* The support vectors are the points nearest to the decision boundary
* If $m^+$ and $m^-$ are maximized, then there should be at least one vector from each class
---
## Solving SVMs
* Maximize $-\frac{1}{2}\sum_{i=1}^n\sum_{j=1}^n\alpha_i \alpha_j y_i y_j x^T_i x_j + \sum_{i=1}^n\alpha_i$
* $\sum_{i=1}^N\alpha_i y_i = 0$
* $0 \leq \alpha_i \forall i \in N$
* Looks scary, but it isn't so bad
* For a computer at least, when we're dealing with large datasets
---
## Non-Separable Data
* But what about non-separable data?
* We add a "soft margin"
* This allows our solution to be somewhat wrong
* We'll call the parameter C, for complexity
* C governs how large $\alpha$ can be for any support vector
---
## Complexity
* Without C, two linearly inseparable points would be sampled infinitely
* Like a non-converging perceptron
* With large C, a single point can serve as the sole support vector for a class
* If the data is linearly separable
* With small C, we force more points to be support vectors
* *Every* point becomes a support vector if C is small enough
---
## C and $\alpha$
* The $\alpha_i$ value in relation to C informs us about $x_i$
* If $\alpha_i = 0$ then the point is ignored (no error)

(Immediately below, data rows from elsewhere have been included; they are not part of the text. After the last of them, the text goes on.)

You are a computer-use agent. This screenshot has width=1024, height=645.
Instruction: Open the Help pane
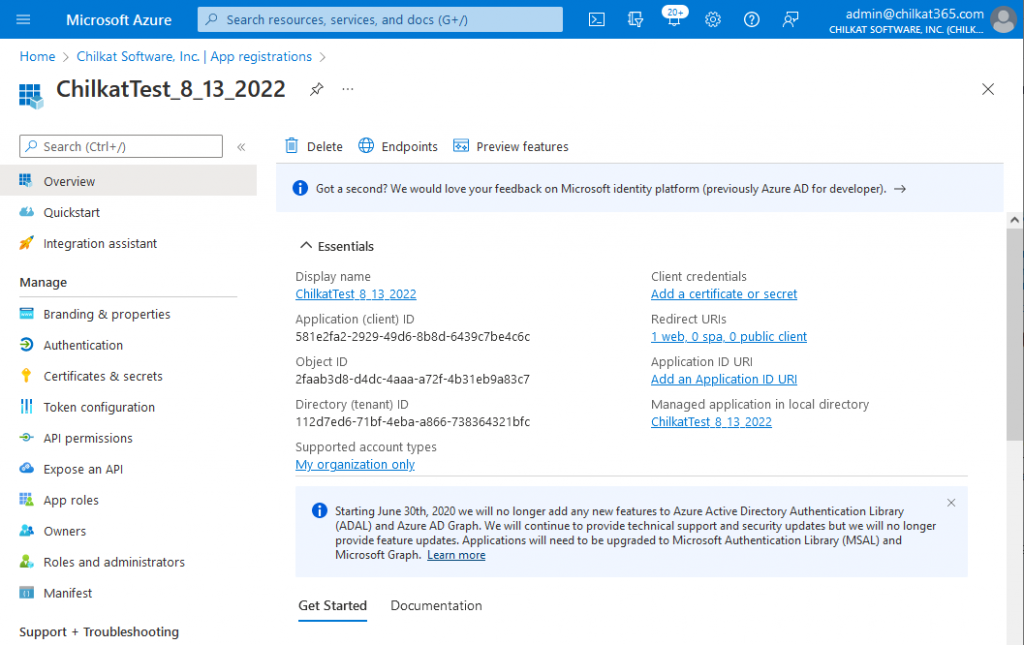751,19
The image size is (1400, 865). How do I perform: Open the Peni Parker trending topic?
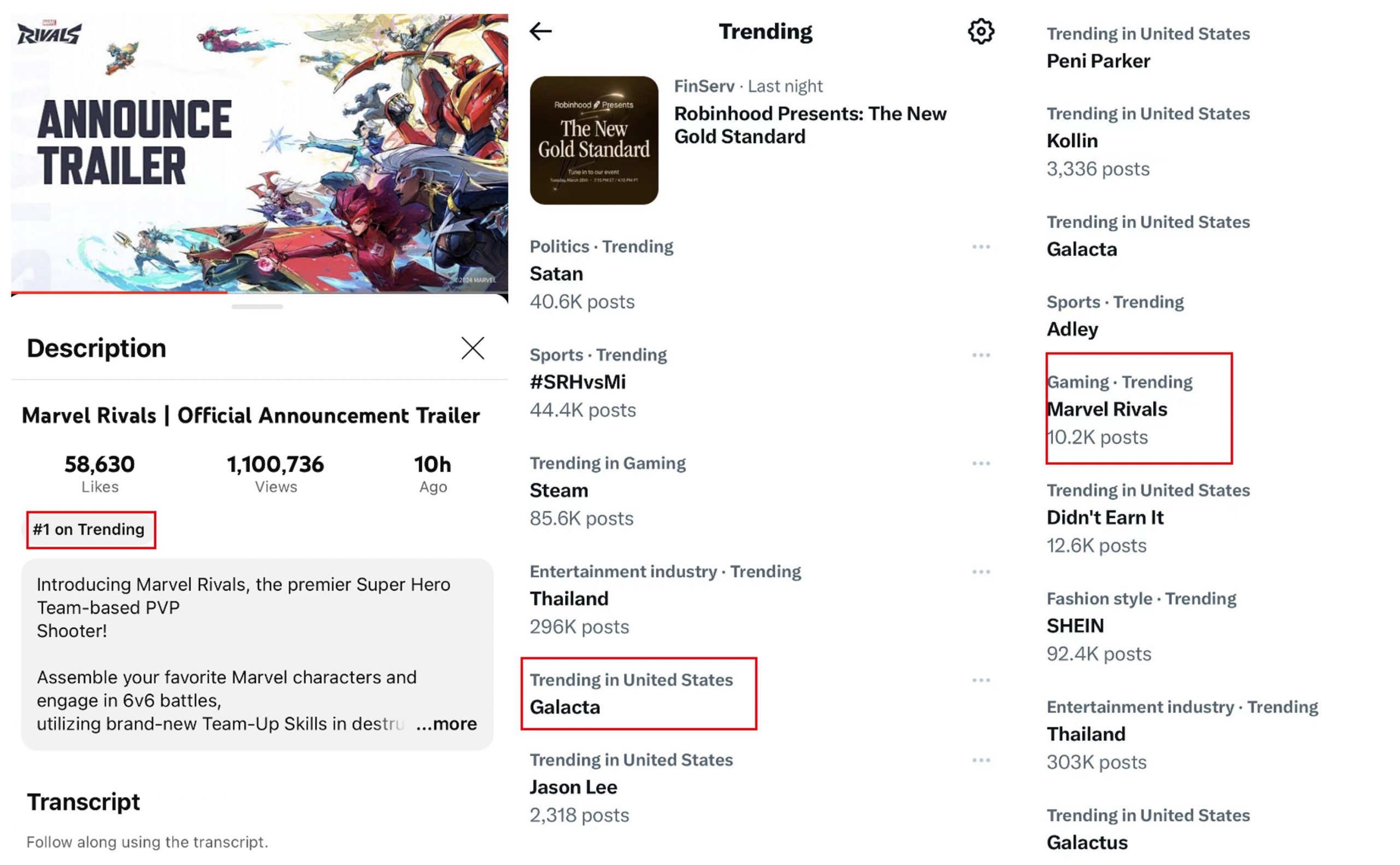tap(1098, 61)
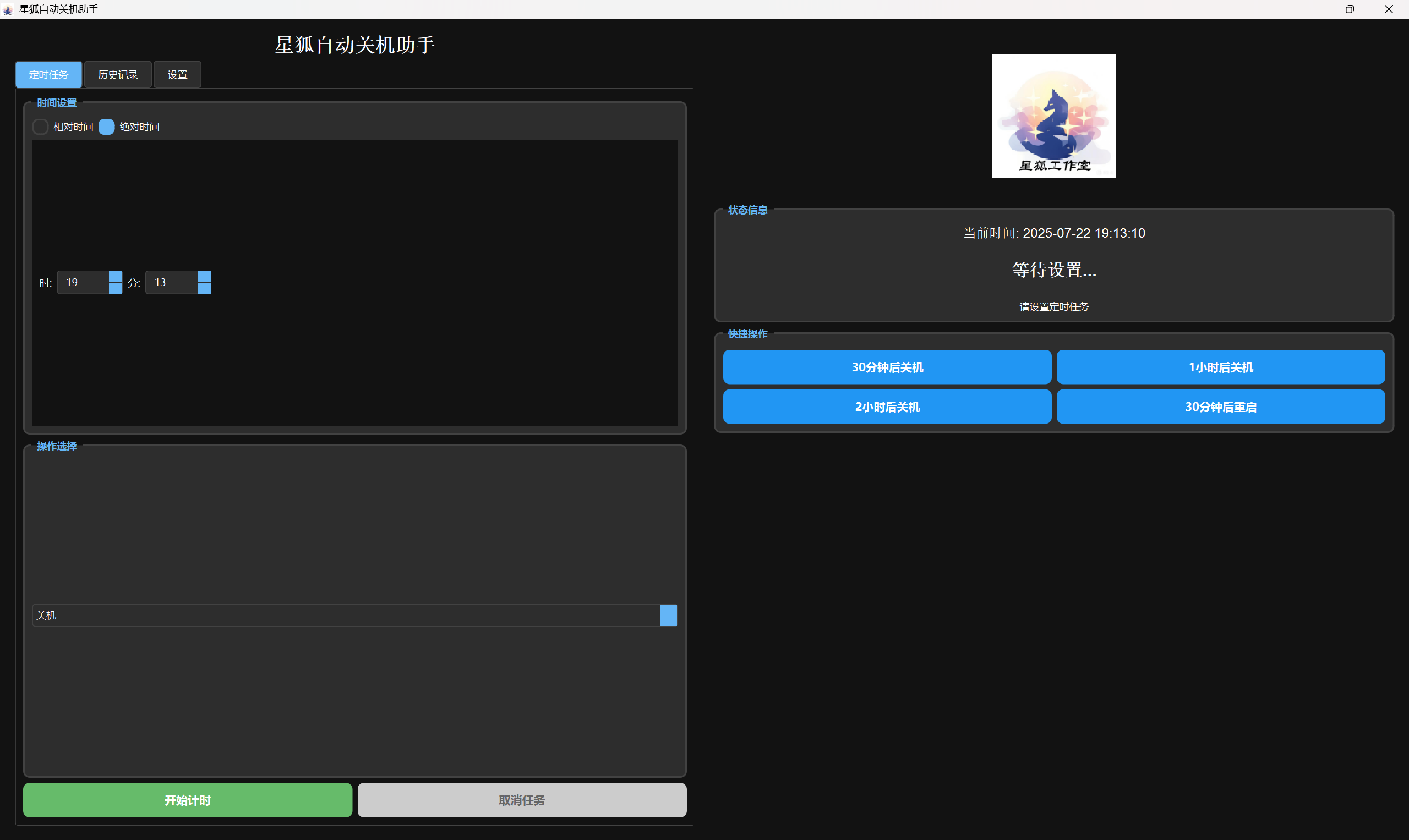Open the 设置 tab
Viewport: 1409px width, 840px height.
point(177,75)
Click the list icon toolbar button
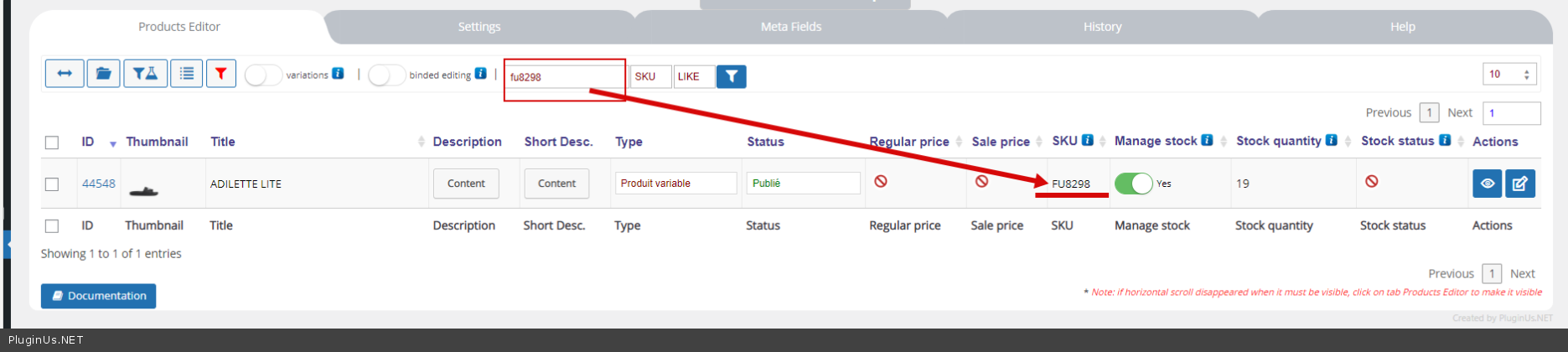The width and height of the screenshot is (1568, 352). tap(186, 74)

* If $0 \leq \alpha_i \lt C$ then $\xi_i = 0$ and the point is on the margin
* If $\alpha = C$ then this point is on or inside of the margin, and may be misclassified
---
## Kernels
* We saw a few
* Dot product, a simple linear kernel
* Polynomial kernel
* Radial basis function kernel
---
## SVM - Linear Kernel
$\mathcal{k}=x^Tx$